双
☆
景子は、朦朧としていた。
枕もとで、ネラッサンダンが何度も何度も叫んでいるが、よく聞こえない。
聴覚の音量調節が死んだのか、脳の言語中枢が死んだのか。
目の前が、赤くなったり暗くなったりして、意識も行ったり戻ったり。
「景子さん」
暗くなる視界の中、クリアに聞こえてくる声があった。
「景子さん……男の子よ。二人とも、男の子よ」
日本語、だった。
生まれつき、骨までしみついたその言葉は、どんな音よりも明確に景子まで届いたのだ。
ああ。
視界が、明るくなる。
天井が見える。
耳をつんざくのではないかと思える、赤ん坊の泣き声が輪唱する。
「梅さん……菊さん……」
べたつく口の中では、うまく舌が回らない。
けれども。
その二人の腕の中に、一人ずつ抱かれている小さい身体は目に入った。
産まれた時から、浅黒い肌なのが分かる。
父親の血のおかげだ。
「おめでとう……強い子に育ちますように」
おぼつかない腕で抱く菊が、泣きわめく子に語りかける。
「おめでとう。賢い子に育ちますように」
梅は、優しく抱いた子に囁く。
「さあ、お母さんにお乳をもらわないと」
抱えてこられる、二つの命。
菊の抱いている子は、左目の下に小さなほくろが二つ並んでいた。
その子を、おっかなびっくり受け取る。
重い。
でも、とても不安定だ。
痛いほどに、自分の乳が張っているのが分かる。
元気よく泣きわめく子の唇に、おそるおそる乳首を近づけると。
一瞬にして吸いつくや、泣きやんだのだ。
懸命に、本当に懸命に乳を吸う子。
ああ。
私が産んだんだ。
ようやく、景子はそれを実感したのだった。
※
もう一人の子には、ほくろはなかった。
しかし、この子の方が、もう一人より肌の色が薄い。
一卵性ではないのだろうか。
「こっちでは、先に産まれた方が兄だってさ……梅の抱いていた方だね」
乳をもらって、ようやく眠り始めた二人の赤ん坊の頬を、菊は軽く指先でつついた。
「見分けやすくてよかったな……うちと一緒だ」
彼女は、とても嬉しそうにつつく。
ふにゃあと、兄の方が泣いた。
「菊、あんまりいじっちゃだめよ……産まれてきたばかりで疲れてるんだから。
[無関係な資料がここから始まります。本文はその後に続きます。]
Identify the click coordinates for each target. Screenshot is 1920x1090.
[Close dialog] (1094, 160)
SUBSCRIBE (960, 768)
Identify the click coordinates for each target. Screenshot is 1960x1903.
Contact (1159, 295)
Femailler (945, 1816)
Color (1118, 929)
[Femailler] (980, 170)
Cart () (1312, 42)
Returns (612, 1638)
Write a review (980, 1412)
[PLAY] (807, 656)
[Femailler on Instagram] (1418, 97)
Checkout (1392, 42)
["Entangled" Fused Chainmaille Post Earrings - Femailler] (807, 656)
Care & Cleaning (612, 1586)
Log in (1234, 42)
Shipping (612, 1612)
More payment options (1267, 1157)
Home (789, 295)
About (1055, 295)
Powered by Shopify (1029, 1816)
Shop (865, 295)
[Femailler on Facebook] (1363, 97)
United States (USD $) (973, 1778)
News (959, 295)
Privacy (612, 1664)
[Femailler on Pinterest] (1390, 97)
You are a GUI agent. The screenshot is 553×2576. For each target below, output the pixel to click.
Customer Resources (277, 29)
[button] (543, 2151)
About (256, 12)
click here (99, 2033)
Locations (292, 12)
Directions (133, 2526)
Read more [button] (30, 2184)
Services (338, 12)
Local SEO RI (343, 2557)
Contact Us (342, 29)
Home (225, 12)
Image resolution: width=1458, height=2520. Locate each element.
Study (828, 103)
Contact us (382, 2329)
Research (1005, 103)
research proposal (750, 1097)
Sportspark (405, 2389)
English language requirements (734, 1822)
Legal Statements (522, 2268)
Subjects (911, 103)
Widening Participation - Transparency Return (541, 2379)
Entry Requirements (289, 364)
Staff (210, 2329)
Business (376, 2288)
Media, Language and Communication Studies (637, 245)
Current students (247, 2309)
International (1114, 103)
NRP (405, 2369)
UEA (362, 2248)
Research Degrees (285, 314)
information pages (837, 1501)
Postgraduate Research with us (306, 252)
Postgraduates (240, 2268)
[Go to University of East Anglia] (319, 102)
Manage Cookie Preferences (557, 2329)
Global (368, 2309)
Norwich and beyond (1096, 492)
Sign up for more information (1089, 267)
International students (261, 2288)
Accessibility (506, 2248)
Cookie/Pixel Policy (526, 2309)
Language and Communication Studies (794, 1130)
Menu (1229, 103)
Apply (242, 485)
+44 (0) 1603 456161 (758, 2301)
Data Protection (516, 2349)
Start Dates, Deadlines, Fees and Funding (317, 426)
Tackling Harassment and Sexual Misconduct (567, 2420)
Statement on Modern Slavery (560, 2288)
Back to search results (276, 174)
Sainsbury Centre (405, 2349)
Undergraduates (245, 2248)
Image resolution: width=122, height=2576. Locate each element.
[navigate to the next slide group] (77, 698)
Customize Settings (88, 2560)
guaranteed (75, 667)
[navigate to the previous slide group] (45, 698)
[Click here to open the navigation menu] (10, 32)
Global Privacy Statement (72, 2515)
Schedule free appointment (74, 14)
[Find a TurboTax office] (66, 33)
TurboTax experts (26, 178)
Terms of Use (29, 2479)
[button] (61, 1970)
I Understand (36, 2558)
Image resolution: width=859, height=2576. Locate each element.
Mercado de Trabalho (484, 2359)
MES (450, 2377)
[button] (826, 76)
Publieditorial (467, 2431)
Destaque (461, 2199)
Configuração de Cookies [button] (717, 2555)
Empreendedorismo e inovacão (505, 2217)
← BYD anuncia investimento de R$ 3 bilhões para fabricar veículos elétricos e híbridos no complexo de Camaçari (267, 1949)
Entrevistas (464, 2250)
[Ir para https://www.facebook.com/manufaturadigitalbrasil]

それは景子さんも一緒ね……少し眠ったらどうかしら」
気を遣った二人が、部屋を出て行こうとした時。
開いた扉の向こうに──リサーがいた。
「ゴホン……入ってもいいか」
女性の、出産した部屋である。
いくら彼でも、不用意に入れなかったのだろう。
「手短に」
梅は、歓迎しない声で答えた。
景子にとって、よい客ではないと思っているに違いない。
リサーの目的は、彼女にだって分かっている。
アディマに、生まれた子供のことを報告するためだ。
だから、彼は景子はちらと見るだけで、その後、二人の子をじーっと穴が開くほど見つめた。
「本当に、二人とは……」
そう、ため息混じりに呟いた後、リサーは景子を向き直った。
「後日、正式に沙汰がある。その時、魔法の力を持っているかどうか確認される。それまで、大事に育てよ」
彼の言葉は── 一方的だった。
必要であれば、そのまま子供だけ連れて行くと言わんばかりだ。
景子が、驚きで口もきけずにいると。
出て行こうとするリサーの前に、菊が立ちふさがる。
「馬車でも言ったろう? 何でも思い通りにしようなんて……思わない方がいい」
「イデアメリトスの君の代行にしては……赤ん坊に対する愛が足りませんわね」
二人のゴッドマザーは。
もう、彼女の子供たちを、守ろうとしてくれた。